The “Father of bone marrow transplantation” went on to earn a Nobel Prize in 1990 for establishing bone marrow transplantation as a successful treatment for leukemia and other blood conditions. By this time, the number of transplants performed annually had grown to 11,000 – which is a lot for something that has been under the radar, predominantly in circles of academics and researchers.


1992 –
First public blood bank was set up for cord blood in New York.

2000s


2000 –
Adult stem cells are recognized as having the potential to generate various cells for other organs. 

Beyond the successes of Dr. Thomas, research and medical breakthroughs in the stem cell industry consistently exceeded expectations and flourished as new findings came to light. It was in 2000 where adult stem cells became recognized as having the potential to generate various cells for other organs in the body. To make things official, the International Society for Stem Cell Research (ISCF) was established in 2002.

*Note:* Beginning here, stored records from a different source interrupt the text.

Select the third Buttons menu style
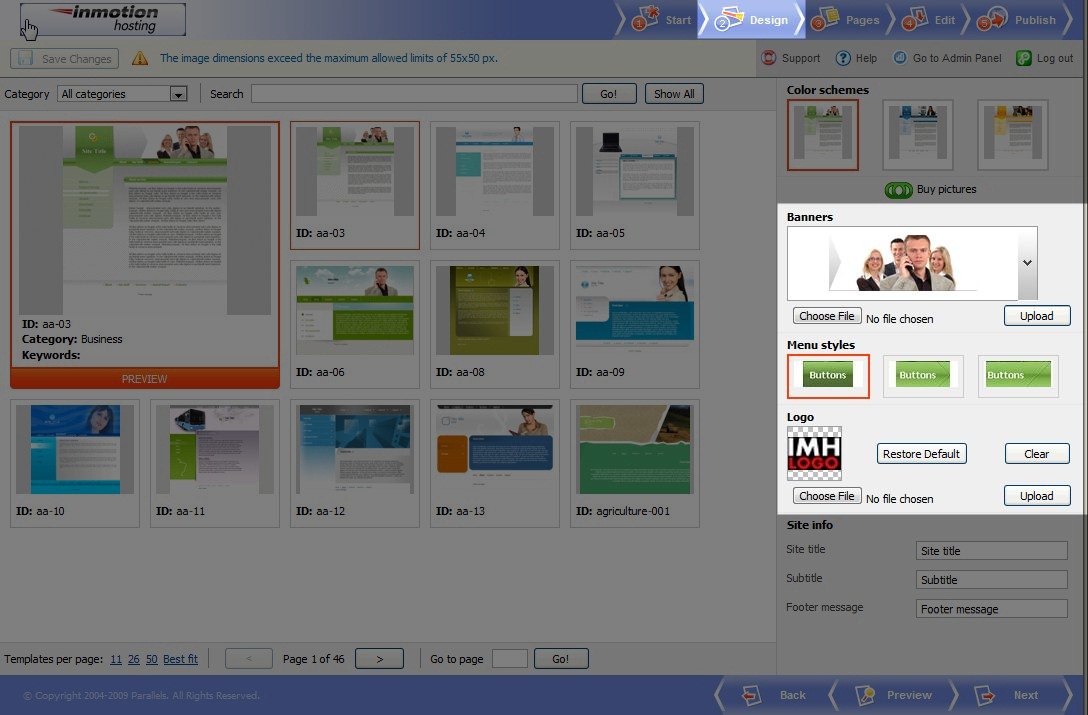1088x715 pixels. click(1018, 376)
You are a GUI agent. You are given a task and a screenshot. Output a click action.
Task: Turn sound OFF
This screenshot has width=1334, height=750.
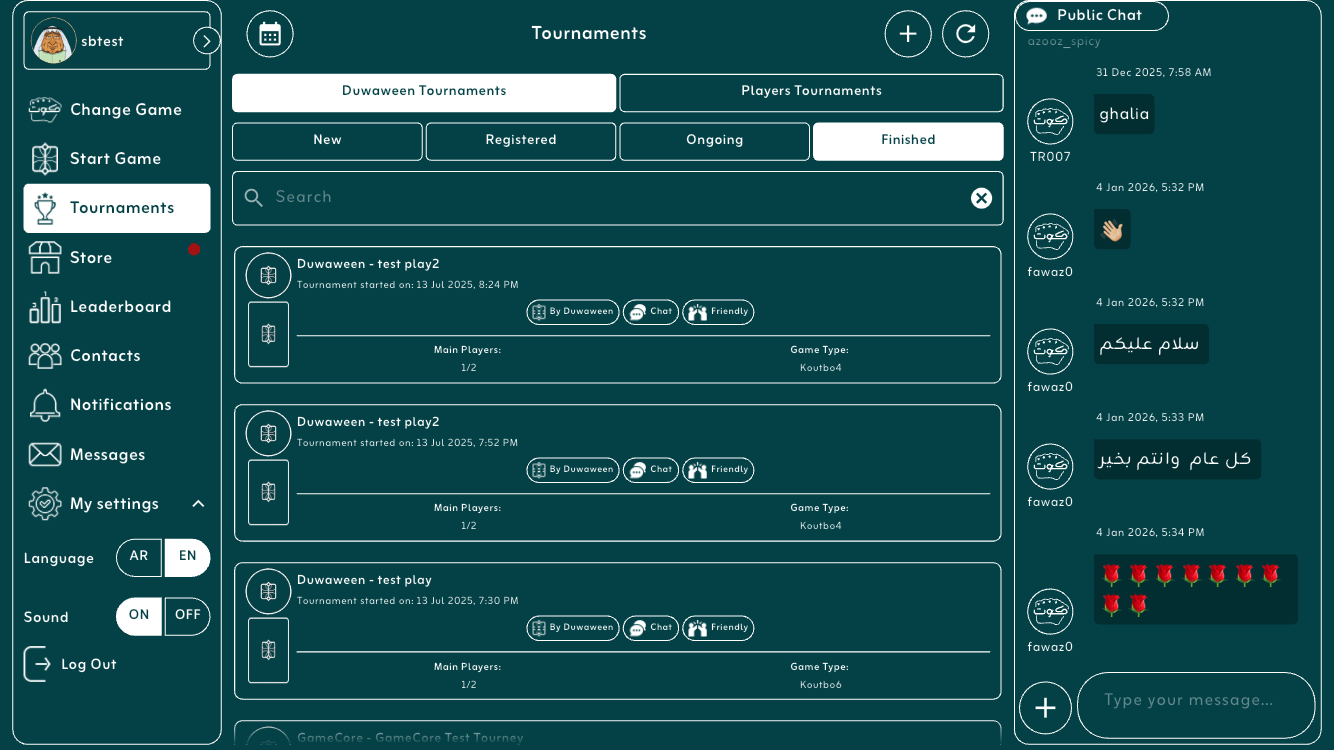187,616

2006 – Shinya Yamanaka of Kyoto University in Japan finds a way of making embryonic-like cells from adult cells. His team reprogramed adult cells forming induced pluripotent stem cells (iPSC).

2009 – The FDA approves the world’s first human clinical trial for stem-cell based therapy.

2009 – Stem cell transplants reported to improve survival outcomes for leukemia patients.

2010s

 2011 – Patient suffering from acute myeloid leukemia is cured of HIV-1 after receiving bone marrow stem cells transplanted from a donor. 

2014 – First-in-human clinical trial iPSC-derived retinal pigmented epithelial cells were transplanted in first patient in a clinical trial to treat macular degeneration.

2016 – Stem cells provide substantial recovery in patients disabled by stroke.

2016 – Small-scale study shows power of stem cells to repair damaged scar tissue caused by heart attacks.

2017 – Cambridge scientists report the development of an artificial mouse embryo using stem cells, a breakthrough in fertility research.

2017 – Cambridge scientists report the development of an artificial mouse embryo using stem cells, a breakthrough in fertility research.

2017 – Study published in The New England Journal of Medicine showing a personalized treatment using a patient’s own stem cells effective for treating macular degeneration.

2018 – Mouse and human skin cells reprogrammed into immune cells to fight cancer.

2020s


2020 – Pre-clinical study of iPSC-derived dopaminergic progenitor cells for Parkinson’s disease completed and approved for phase one clinical trial. 

2021 – Promising early results from Harvard Stem Cell Institute paved the way for a breakthrough treatment of Type 1 diabetes that signify the restoration of insulin-producing islet cells.

Today


To date, some clinical trials involving iPSCs have already started showing positive results, such as macular degeneration, Parkinson’s and heart disease. 

Since the early 2000’s, stem cell therapy has been making progress in a variety of patient populations such as cardiovascular disease, stroke, and infertility. In 2021, promising early results from Harvard Stem Cell Institute paved the way for a breakthrough treatment of Type 1 diabetes that signified the restoration of insulin-producing islet cells – having the potential to help over one million people in the U.S.

There are a variety of types of cells currently under development and investigation. Current clinical trials with iPSCs have already demonstrated positive results in macular degeneration, Parkinson’s and heart disease.